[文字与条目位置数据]
◇ ◇ ◇ ◇

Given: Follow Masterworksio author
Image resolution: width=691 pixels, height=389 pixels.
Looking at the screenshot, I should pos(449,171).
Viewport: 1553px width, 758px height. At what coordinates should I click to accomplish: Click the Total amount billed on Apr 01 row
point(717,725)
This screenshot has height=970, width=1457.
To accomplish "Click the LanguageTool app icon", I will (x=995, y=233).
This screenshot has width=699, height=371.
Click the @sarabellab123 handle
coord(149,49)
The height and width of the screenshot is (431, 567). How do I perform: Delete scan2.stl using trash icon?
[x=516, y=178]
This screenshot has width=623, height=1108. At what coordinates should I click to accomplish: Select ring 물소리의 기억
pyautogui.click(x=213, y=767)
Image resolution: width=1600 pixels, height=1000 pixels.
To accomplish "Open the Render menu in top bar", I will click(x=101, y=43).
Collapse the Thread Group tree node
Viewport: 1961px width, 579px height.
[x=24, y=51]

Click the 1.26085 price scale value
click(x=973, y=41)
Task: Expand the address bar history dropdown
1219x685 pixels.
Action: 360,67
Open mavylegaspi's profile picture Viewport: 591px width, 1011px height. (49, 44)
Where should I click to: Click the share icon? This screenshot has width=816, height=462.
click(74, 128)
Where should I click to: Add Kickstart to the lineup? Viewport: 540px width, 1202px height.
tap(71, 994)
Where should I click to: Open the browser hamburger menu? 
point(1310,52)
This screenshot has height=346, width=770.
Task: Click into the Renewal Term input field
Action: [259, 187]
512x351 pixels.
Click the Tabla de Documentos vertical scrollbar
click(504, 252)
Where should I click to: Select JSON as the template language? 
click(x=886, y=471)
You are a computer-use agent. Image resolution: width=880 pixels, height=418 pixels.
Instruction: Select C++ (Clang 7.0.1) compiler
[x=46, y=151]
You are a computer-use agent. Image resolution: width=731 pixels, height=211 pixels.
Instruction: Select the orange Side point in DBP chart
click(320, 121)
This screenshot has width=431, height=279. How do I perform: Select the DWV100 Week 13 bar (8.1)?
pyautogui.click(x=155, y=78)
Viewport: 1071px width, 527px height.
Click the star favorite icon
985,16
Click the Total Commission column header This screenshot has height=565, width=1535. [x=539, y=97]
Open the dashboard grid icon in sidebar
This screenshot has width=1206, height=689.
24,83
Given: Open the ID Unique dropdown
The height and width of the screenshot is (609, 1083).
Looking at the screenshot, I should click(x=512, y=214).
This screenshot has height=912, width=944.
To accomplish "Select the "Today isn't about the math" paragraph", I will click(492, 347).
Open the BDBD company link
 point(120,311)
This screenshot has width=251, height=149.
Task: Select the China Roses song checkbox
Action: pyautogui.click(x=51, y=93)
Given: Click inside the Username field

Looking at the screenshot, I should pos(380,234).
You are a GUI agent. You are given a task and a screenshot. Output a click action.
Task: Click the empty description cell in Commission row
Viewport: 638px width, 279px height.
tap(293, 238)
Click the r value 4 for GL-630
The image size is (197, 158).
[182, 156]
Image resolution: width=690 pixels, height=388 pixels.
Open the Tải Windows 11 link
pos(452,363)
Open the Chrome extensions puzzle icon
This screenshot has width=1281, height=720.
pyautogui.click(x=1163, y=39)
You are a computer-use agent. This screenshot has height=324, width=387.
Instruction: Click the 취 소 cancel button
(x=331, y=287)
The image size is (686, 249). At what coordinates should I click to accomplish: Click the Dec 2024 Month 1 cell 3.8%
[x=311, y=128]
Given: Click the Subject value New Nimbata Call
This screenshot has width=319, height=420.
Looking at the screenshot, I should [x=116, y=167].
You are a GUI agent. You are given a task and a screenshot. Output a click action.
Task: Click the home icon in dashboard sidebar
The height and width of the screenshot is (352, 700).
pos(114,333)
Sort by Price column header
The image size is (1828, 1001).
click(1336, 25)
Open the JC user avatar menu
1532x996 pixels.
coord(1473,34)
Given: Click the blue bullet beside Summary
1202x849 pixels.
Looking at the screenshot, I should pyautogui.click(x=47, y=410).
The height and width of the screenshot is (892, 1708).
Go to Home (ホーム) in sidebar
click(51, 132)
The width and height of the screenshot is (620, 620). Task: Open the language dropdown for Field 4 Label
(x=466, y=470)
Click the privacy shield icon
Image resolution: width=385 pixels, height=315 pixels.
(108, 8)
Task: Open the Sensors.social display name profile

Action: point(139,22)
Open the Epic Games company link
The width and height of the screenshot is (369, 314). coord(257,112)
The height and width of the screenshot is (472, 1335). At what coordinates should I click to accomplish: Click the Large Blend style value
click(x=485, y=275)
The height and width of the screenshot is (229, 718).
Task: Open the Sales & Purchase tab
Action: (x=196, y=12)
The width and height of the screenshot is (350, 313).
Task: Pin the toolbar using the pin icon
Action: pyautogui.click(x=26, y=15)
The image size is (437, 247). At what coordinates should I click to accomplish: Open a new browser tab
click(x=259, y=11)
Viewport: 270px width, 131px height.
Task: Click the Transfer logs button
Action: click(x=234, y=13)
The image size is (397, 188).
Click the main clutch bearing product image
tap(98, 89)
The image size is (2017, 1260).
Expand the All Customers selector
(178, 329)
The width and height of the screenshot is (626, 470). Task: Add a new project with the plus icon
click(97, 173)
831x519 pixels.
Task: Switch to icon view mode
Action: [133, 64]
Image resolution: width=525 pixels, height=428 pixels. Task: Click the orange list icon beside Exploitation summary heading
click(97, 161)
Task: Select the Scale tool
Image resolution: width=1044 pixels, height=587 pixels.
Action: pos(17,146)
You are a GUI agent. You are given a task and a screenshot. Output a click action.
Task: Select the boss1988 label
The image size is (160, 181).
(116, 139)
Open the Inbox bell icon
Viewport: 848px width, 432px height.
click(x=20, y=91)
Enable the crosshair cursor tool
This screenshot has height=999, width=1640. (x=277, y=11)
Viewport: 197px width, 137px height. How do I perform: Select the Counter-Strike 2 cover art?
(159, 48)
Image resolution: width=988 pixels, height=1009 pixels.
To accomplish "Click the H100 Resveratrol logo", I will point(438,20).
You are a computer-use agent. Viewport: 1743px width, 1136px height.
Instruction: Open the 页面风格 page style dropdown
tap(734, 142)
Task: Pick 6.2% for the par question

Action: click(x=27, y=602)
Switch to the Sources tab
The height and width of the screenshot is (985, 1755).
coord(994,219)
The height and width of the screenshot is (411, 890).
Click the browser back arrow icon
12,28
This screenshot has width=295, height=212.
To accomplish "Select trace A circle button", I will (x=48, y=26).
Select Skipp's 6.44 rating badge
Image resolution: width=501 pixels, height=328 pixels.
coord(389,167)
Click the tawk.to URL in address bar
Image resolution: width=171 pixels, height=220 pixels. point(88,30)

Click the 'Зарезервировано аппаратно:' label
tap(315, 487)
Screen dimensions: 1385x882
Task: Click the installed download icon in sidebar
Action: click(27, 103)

◇ ◇ ◇ ◇

任务要求: 将上方全部条目以 Markdown 表格形式给出，设“序号”与“条目行”两列，每个非空行占一行，空行略去。

正确答案:
| 序号 | 条目行 |
|---|---|
| 1 | Given: Follow Masterworksio author |
| 2 | Image resolution: width=691 pixels, height=389 pixels. |
| 3 | Looking at the screenshot, I should pos(449,171). |
| 4 | Viewport: 1553px width, 758px height. At what coordinates should I click to accomplish: Click the Total amount billed on Apr 01 row |
| 5 | point(717,725) |
| 6 | This screenshot has height=970, width=1457. |
| 7 | To accomplish "Click the LanguageTool app icon", I will (x=995, y=233). |
| 8 | This screenshot has width=699, height=371. |
| 9 | Click the @sarabellab123 handle |
| 10 | coord(149,49) |
| 11 | The height and width of the screenshot is (431, 567). How do I perform: Delete scan2.stl using trash icon? |
| 12 | [x=516, y=178] |
| 13 | This screenshot has width=623, height=1108. At what coordinates should I click to accomplish: Select ring 물소리의 기억 |
| 14 | pyautogui.click(x=213, y=767) |
| 15 | Image resolution: width=1600 pixels, height=1000 pixels. |
| 16 | To accomplish "Open the Render menu in top bar", I will click(x=101, y=43). |
| 17 | Collapse the Thread Group tree node |
| 18 | Viewport: 1961px width, 579px height. |
| 19 | [x=24, y=51] |
| 20 | Click the 1.26085 price scale value |
| 21 | click(x=973, y=41) |
| 22 | Task: Expand the address bar history dropdown |
| 23 | 1219x685 pixels. |
| 24 | Action: 360,67 |
| 25 | Open mavylegaspi's profile picture Viewport: 591px width, 1011px height. (49, 44) |
| 26 | Where should I click to: Click the share icon? This screenshot has width=816, height=462. |
| 27 | click(74, 128) |
| 28 | Where should I click to: Add Kickstart to the lineup? Viewport: 540px width, 1202px height. |
| 29 | tap(71, 994) |
| 30 | Where should I click to: Open the browser hamburger menu?  |
| 31 | point(1310,52) |
| 32 | This screenshot has height=346, width=770. |
| 33 | Task: Click into the Renewal Term input field |
| 34 | Action: [259, 187] |
| 35 | 512x351 pixels. |
| 36 | Click the Tabla de Documentos vertical scrollbar |
| 37 | click(504, 252) |
| 38 | Where should I click to: Select JSON as the template language?  |
| 39 | click(x=886, y=471) |
| 40 | You are a computer-use agent. Image resolution: width=880 pixels, height=418 pixels. |
| 41 | Instruction: Select C++ (Clang 7.0.1) compiler |
| 42 | [x=46, y=151] |
| 43 | You are a computer-use agent. Image resolution: width=731 pixels, height=211 pixels. |
| 44 | Instruction: Select the orange Side point in DBP chart |
| 45 | click(320, 121) |
| 46 | This screenshot has width=431, height=279. How do I perform: Select the DWV100 Week 13 bar (8.1)? |
| 47 | pyautogui.click(x=155, y=78) |
| 48 | Viewport: 1071px width, 527px height. |
| 49 | Click the star favorite icon |
| 50 | 985,16 |
| 51 | Click the Total Commission column header This screenshot has height=565, width=1535. [x=539, y=97] |
| 52 | Open the dashboard grid icon in sidebar |
| 53 | This screenshot has width=1206, height=689. |
| 54 | 24,83 |
| 55 | Given: Open the ID Unique dropdown |
| 56 | The height and width of the screenshot is (609, 1083). |
| 57 | Looking at the screenshot, I should click(x=512, y=214). |
| 58 | This screenshot has height=912, width=944. |
| 59 | To accomplish "Select the "Today isn't about the math" paragraph", I will click(492, 347). |
| 60 | Open the BDBD company link |
| 61 |  point(120,311) |
| 62 | This screenshot has width=251, height=149. |
| 63 | Task: Select the China Roses song checkbox |
| 64 | Action: pyautogui.click(x=51, y=93) |
| 65 | Given: Click inside the Username field |
| 66 | Looking at the screenshot, I should pos(380,234). |
| 67 | You are a GUI agent. You are given a task and a screenshot. Output a click action. |
| 68 | Task: Click the empty description cell in Commission row |
| 69 | Viewport: 638px width, 279px height. |
| 70 | tap(293, 238) |
| 71 | Click the r value 4 for GL-630 |
| 72 | The image size is (197, 158). |
| 73 | [182, 156] |
| 74 | Image resolution: width=690 pixels, height=388 pixels. |
| 75 | Open the Tải Windows 11 link |
| 76 | pos(452,363) |
| 77 | Open the Chrome extensions puzzle icon |
| 78 | This screenshot has width=1281, height=720. |
| 79 | pyautogui.click(x=1163, y=39) |
| 80 | You are a computer-use agent. This screenshot has height=324, width=387. |
| 81 | Instruction: Click the 취 소 cancel button |
| 82 | (x=331, y=287) |
| 83 | The image size is (686, 249). At what coordinates should I click to accomplish: Click the Dec 2024 Month 1 cell 3.8% |
| 84 | [x=311, y=128] |
| 85 | Given: Click the Subject value New Nimbata Call |
| 86 | This screenshot has width=319, height=420. |
| 87 | Looking at the screenshot, I should [x=116, y=167]. |
| 88 | You are a GUI agent. You are given a task and a screenshot. Output a click action. |
| 89 | Task: Click the home icon in dashboard sidebar |
| 90 | The height and width of the screenshot is (352, 700). |
| 91 | pos(114,333) |
| 92 | Sort by Price column header |
| 93 | The image size is (1828, 1001). |
| 94 | click(1336, 25) |
| 95 | Open the JC user avatar menu |
| 96 | 1532x996 pixels. |
| 97 | coord(1473,34) |
| 98 | Given: Click the blue bullet beside Summary |
| 99 | 1202x849 pixels. |
| 100 | Looking at the screenshot, I should pyautogui.click(x=47, y=410). |
| 101 | The height and width of the screenshot is (892, 1708). |
| 102 | Go to Home (ホーム) in sidebar |
| 103 | click(51, 132) |
| 104 | The width and height of the screenshot is (620, 620). Task: Open the language dropdown for Field 4 Label |
| 105 | (x=466, y=470) |
| 106 | Click the privacy shield icon |
| 107 | Image resolution: width=385 pixels, height=315 pixels. |
| 108 | (108, 8) |
| 109 | Task: Open the Sensors.social display name profile |
| 110 | Action: point(139,22) |
| 111 | Open the Epic Games company link |
| 112 | The width and height of the screenshot is (369, 314). coord(257,112) |
| 113 | The height and width of the screenshot is (472, 1335). At what coordinates should I click to accomplish: Click the Large Blend style value |
| 114 | click(x=485, y=275) |
| 115 | The height and width of the screenshot is (229, 718). |
| 116 | Task: Open the Sales & Purchase tab |
| 117 | Action: (x=196, y=12) |
| 118 | The width and height of the screenshot is (350, 313). |
| 119 | Task: Pin the toolbar using the pin icon |
| 120 | Action: pyautogui.click(x=26, y=15) |
| 121 | The image size is (437, 247). At what coordinates should I click to accomplish: Open a new browser tab |
| 122 | click(x=259, y=11) |
| 123 | Viewport: 270px width, 131px height. |
| 124 | Task: Click the Transfer logs button |
| 125 | Action: click(x=234, y=13) |
| 126 | The image size is (397, 188). |
| 127 | Click the main clutch bearing product image |
| 128 | tap(98, 89) |
| 129 | The image size is (2017, 1260). |
| 130 | Expand the All Customers selector |
| 131 | (178, 329) |
| 132 | The width and height of the screenshot is (626, 470). Task: Add a new project with the plus icon |
| 133 | click(97, 173) |
| 134 | 831x519 pixels. |
| 135 | Task: Switch to icon view mode |
| 136 | Action: [133, 64] |
| 137 | Image resolution: width=525 pixels, height=428 pixels. Task: Click the orange list icon beside Exploitation summary heading |
| 138 | click(97, 161) |
| 139 | Task: Select the Scale tool |
| 140 | Image resolution: width=1044 pixels, height=587 pixels. |
| 141 | Action: pos(17,146) |
| 142 | You are a GUI agent. You are given a task and a screenshot. Output a click action. |
| 143 | Task: Select the boss1988 label |
| 144 | The image size is (160, 181). |
| 145 | (116, 139) |
| 146 | Open the Inbox bell icon |
| 147 | Viewport: 848px width, 432px height. |
| 148 | click(x=20, y=91) |
| 149 | Enable the crosshair cursor tool |
| 150 | This screenshot has height=999, width=1640. (x=277, y=11) |
| 151 | Viewport: 197px width, 137px height. How do I perform: Select the Counter-Strike 2 cover art? |
| 152 | (159, 48) |
| 153 | Image resolution: width=988 pixels, height=1009 pixels. |
| 154 | To accomplish "Click the H100 Resveratrol logo", I will point(438,20). |
| 155 | You are a computer-use agent. Viewport: 1743px width, 1136px height. |
| 156 | Instruction: Open the 页面风格 page style dropdown |
| 157 | tap(734, 142) |
| 158 | Task: Pick 6.2% for the par question |
| 159 | Action: click(x=27, y=602) |
| 160 | Switch to the Sources tab |
| 161 | The height and width of the screenshot is (985, 1755). |
| 162 | coord(994,219) |
| 163 | The height and width of the screenshot is (411, 890). |
| 164 | Click the browser back arrow icon |
| 165 | 12,28 |
| 166 | This screenshot has width=295, height=212. |
| 167 | To accomplish "Select trace A circle button", I will (x=48, y=26). |
| 168 | Select Skipp's 6.44 rating badge |
| 169 | Image resolution: width=501 pixels, height=328 pixels. |
| 170 | coord(389,167) |
| 171 | Click the tawk.to URL in address bar |
| 172 | Image resolution: width=171 pixels, height=220 pixels. point(88,30) |
| 173 | Click the 'Зарезервировано аппаратно:' label |
| 174 | tap(315, 487) |
| 175 | Screen dimensions: 1385x882 |
| 176 | Task: Click the installed download icon in sidebar |
| 177 | Action: click(27, 103) |